Little Giant Peridot
Peridot, or chrysolite, “is one of the few gemstones that occur in only one color”. My Peridot was a character in made-up bedtime stories I told to my child when I was feeling . . . creative? expansive? less exhausted than usual?
I had vague memories of the Jewel Cities from the Black Company books by American author Glen Cook. I’ve since used the mineral trope in naming RPG characters, most often dwarfs. I’m also fascinated by the hypothesis of mineral evolution.

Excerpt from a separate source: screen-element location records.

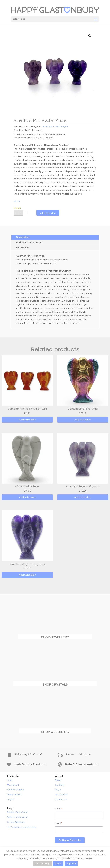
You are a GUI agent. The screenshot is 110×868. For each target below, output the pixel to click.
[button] (89, 36)
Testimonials (61, 795)
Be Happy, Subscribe (70, 840)
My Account (13, 785)
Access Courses (15, 790)
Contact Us (61, 799)
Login (10, 780)
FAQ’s (58, 790)
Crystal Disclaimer (16, 822)
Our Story (60, 785)
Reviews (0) (23, 247)
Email (58, 823)
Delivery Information (17, 817)
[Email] (79, 830)
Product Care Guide (17, 812)
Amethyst (47, 126)
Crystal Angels (61, 126)
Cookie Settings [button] (42, 864)
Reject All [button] (71, 864)
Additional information (29, 242)
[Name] (79, 815)
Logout (10, 799)
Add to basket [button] (27, 420)
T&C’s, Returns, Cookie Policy (22, 827)
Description (23, 237)
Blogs (58, 780)
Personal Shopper (79, 754)
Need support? (15, 795)
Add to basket (48, 213)
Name (59, 808)
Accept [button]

Peridot’s environment was inspired by the Himalayas, which are still rising, getting taller, all the time.
So, without further ado,
The Dragon-Glass Star
by Randall Hayes
Little Giant Peridot
Walkin through the mountains
Pickin up the bridge trolls
And boppin ‘em on the head!
- children’s song of the Makers
Peridot was too big for troll-bopping now. Not that she didn’t still enjoy hitting things (who doesn’t?), or walking. Patrols had been her favorite thing about living with the Makers. Now that she was taller than most of the scrubby trees that grew out of the wind-whipped cliffs, the chain bridges that linked the mountain communities of the Makers wouldn’t hold her weight. At least that was what the elders said.
If she wanted to go walking, she had to climb all the way down to the bottom of a valley, wade through the swift cold river of melt water that was almost always there, and climb back up the other side. Peridot did a lot of walking now, by herself, in between the settlements. Often she claimed to be prospecting for new mineral seams. Sometimes, like today, she carried cargo, things that were likewise too heavy for the bridges or too tempting for the dragons.
Giants were almost from birth solitary creatures. Mating and fighting were their major social activities. Those rare events could last a long time by Maker standards — weeks, or months — and leave the landscape much the worse for wear. This was one of the reasons that Maker settlements were dug into the mountains rather than sticking out of them like trees.
Peridot was never completely alone, though, not in the Giant way, since she carried all her memories of being raised by the Makers. These crowded her head like a dragon’s hoard, piling on top of one another, sliding, clinking, rolling around in shining little avalanches. Moving helped to quiet them, as did standing under a freezing waterfall, letting the roar of pounding water clear her mind.
Today, however, she had a delivery to make. In a pewter box on her back was a ball of spelled glass, black as the night sky between the stars. Placed on the top of the tallest mountain, above the tree line, above the snow line, above the wind line where there was no more air, it would soak in the sun’s light, becoming almost a small sun itself. At least that was what the elders said. They had never been able to test the theory, because they had to breathe.
Peridot unpacked her cargo on the flattest place she could find. She drove spikes into the rock, forming a circle. The spikes rang through her hammer, through her bones, into her ears. Using tongs, she placed the freezing-cold orb into the circle of spikes, oriented to her compass points, and tapped it to life.
Ribbons of light began to snake their way across the black sky, green and blue and more energetic colors, towards and into the orb. They swirled and eddied around Peridot’s limbs until she stepped away.
This was going to make a fine song, one the elders would never hear.